Alabama Supreme Court halts refunds to public education employees

September 13, 2017

By Josh Moon
Alabama Political Reporter

The Alabama Supreme Court has put a hold on the return of millions of dollars to state educators while the justices consider an appeal of a ruling that deemed Public Education Employees Health Insurance Plan premium increases illegal.

Montgomery County Circuit Court Judge Johnny Hardwick ruled in August that a meeting of the PEEHIP board in April 2016, at which members voted to raise premiums, was held illegally. That meant that the premium increases paid in by all PEEHIP members – some $60 million – would have to be returned.

The PEEHIP board, which is represented in the lawsuit by attorneys from Balch & Bingham and Retirement Systems of Alabama attorney Leura Canary, is planning an appeal of Hardwick’s ruling. In the meantime, PEEHIP requested a stay so it wouldn’t be forced to dole out refunds to members which it might have to request be returned if the appeal is successful. The Supreme Court agreed.

But not all board members are so eager to go forward with the appeal.

APR reported on Sunday that several board members would like to let the issue die, but Canary and other attorneys are pushing forward. Sources said emails from Canary were threatening and explained the appeal was moving forward regardless of board members’ input.

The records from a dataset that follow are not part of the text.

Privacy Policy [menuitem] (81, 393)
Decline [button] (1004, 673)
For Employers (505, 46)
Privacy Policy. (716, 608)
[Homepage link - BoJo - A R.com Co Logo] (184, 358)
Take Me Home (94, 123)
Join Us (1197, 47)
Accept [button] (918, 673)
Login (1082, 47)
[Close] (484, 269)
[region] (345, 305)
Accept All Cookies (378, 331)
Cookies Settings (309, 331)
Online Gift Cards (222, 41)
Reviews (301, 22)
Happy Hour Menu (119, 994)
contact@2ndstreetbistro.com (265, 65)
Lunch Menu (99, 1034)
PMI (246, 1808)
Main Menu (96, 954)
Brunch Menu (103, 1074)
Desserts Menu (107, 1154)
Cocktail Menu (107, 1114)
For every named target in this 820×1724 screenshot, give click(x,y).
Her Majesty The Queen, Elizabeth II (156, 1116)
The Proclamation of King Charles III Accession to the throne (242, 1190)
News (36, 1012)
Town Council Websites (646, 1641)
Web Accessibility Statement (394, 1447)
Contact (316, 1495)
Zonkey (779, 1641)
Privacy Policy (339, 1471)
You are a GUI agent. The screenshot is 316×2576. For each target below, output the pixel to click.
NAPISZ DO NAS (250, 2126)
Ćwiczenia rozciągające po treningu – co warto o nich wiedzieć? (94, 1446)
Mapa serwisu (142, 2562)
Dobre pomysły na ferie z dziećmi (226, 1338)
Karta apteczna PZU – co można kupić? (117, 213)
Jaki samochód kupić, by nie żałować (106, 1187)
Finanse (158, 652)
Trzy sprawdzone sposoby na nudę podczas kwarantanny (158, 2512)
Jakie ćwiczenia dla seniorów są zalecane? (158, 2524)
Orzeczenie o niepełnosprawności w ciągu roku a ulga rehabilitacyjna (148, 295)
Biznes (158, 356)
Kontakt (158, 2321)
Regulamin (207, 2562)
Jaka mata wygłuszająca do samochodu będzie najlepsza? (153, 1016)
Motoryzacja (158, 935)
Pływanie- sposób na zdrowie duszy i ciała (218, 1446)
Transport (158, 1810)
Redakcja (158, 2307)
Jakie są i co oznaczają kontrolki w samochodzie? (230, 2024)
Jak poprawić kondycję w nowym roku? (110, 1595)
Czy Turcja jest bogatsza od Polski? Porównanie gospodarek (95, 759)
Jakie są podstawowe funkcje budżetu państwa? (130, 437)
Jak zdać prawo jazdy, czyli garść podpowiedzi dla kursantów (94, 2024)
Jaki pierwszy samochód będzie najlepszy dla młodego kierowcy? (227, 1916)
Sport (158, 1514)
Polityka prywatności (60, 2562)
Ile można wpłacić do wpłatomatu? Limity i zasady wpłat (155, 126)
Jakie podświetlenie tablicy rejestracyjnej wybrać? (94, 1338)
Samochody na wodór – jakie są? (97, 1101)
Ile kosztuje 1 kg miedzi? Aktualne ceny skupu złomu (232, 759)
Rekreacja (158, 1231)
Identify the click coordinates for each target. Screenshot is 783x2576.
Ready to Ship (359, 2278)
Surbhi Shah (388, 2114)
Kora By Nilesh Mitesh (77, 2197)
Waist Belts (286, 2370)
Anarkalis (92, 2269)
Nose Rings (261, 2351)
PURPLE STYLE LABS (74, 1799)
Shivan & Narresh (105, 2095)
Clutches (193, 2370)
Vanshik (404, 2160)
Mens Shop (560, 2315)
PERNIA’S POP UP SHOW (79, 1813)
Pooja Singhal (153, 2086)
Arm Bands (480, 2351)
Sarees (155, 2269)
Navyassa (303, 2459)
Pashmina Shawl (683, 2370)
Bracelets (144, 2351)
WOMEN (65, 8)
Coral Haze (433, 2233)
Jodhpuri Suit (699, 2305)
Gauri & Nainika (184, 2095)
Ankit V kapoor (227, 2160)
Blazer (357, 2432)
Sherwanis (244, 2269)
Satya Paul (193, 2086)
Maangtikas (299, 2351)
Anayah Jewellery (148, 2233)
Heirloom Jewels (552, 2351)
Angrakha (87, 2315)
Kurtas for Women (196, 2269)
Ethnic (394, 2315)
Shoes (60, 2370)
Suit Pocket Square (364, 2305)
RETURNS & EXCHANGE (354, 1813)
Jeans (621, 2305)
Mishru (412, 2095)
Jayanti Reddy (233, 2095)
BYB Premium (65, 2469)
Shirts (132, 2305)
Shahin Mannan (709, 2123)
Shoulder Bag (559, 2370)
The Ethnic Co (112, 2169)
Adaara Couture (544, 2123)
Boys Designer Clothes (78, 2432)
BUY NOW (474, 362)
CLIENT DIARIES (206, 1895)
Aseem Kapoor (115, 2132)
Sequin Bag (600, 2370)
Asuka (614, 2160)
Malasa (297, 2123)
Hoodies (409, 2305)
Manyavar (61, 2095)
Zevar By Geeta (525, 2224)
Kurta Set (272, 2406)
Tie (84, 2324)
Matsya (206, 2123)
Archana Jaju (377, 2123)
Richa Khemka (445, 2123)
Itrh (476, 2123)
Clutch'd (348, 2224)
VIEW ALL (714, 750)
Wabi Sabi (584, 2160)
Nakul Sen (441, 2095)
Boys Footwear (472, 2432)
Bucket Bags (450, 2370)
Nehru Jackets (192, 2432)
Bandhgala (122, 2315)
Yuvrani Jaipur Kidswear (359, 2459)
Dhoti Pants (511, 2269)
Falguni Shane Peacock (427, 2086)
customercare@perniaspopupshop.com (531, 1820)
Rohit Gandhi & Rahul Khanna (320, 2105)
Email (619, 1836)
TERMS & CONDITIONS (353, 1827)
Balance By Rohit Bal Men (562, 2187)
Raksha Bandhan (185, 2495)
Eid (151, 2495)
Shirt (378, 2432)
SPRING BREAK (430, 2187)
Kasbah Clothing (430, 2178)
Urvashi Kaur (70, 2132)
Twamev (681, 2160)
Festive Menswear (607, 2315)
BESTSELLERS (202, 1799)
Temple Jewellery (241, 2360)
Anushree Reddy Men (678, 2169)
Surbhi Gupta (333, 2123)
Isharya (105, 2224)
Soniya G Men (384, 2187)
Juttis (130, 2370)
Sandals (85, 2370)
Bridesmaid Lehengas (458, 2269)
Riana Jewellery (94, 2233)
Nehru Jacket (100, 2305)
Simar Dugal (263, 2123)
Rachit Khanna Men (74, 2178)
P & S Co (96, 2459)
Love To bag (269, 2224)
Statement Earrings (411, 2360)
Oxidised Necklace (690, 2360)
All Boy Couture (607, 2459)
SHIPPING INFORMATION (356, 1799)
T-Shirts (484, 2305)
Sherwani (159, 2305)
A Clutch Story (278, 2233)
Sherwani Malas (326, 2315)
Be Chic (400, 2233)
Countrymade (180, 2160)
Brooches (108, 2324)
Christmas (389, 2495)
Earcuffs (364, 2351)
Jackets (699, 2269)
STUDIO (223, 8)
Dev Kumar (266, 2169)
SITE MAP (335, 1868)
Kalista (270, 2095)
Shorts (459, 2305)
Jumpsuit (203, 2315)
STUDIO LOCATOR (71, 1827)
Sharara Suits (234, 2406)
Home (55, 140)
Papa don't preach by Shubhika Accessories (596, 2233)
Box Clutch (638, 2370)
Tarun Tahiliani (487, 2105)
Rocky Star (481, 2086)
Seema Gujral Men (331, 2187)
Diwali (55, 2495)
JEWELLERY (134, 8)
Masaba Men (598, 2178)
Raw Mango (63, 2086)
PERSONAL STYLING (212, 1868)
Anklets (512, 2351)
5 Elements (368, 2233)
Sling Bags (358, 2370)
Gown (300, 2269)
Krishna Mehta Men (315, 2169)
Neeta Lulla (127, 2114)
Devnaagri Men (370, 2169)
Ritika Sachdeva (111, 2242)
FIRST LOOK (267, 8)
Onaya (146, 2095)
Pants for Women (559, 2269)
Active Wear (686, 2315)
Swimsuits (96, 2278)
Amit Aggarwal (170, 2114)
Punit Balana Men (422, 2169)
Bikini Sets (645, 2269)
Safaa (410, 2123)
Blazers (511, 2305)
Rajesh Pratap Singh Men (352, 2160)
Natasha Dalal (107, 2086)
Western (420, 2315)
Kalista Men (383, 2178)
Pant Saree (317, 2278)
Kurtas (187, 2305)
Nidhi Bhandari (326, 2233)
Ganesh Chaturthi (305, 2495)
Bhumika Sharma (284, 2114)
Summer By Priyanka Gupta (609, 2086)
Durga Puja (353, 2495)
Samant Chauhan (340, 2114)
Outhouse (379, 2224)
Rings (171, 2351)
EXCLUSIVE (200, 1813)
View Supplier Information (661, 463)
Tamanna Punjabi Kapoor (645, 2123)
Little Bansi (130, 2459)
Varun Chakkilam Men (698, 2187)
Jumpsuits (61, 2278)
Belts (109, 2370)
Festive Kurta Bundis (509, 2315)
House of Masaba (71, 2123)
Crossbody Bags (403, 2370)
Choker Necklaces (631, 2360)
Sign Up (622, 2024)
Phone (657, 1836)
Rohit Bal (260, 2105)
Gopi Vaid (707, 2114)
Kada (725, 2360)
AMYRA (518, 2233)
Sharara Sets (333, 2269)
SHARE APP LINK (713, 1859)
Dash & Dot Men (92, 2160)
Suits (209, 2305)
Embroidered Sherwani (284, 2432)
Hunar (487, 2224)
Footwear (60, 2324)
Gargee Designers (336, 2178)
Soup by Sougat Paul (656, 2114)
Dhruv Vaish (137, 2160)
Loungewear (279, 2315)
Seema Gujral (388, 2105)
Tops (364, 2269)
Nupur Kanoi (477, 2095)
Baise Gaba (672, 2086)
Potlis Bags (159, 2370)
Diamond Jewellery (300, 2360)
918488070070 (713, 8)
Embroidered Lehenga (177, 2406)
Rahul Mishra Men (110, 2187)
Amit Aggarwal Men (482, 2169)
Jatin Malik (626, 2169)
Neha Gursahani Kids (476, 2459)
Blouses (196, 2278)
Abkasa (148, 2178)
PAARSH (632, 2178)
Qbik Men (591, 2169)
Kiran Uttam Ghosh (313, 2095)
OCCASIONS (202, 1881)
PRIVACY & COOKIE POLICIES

Attorney General OKs withholding millions from educators

The decision to increase the premiums was controversial among board members from the start, with many believing there was no need to up the premiums because the Alabama Legislature had met the PEEHIP funding increase request that year.

AEA officials viewed the increases as an attack on public education employees, who had received a 4-percent cost-of-living increase in 2016. The PEEHIP premium increases virtually wiped out that raise.

Former AEA president Sheila Hocutt Remington filed the lawsuit against the board, claiming that a meeting held in the morning of April 27, 2016, at which the PEEHIP increases were discussed, was an illegal meeting under Alabama’s Open Meetings Act. Even though the vote to raise premiums was held at a properly advertised meeting later that day, Hardwick ruled the actions circumvented the intent of the Open Meetings Act and were illegal.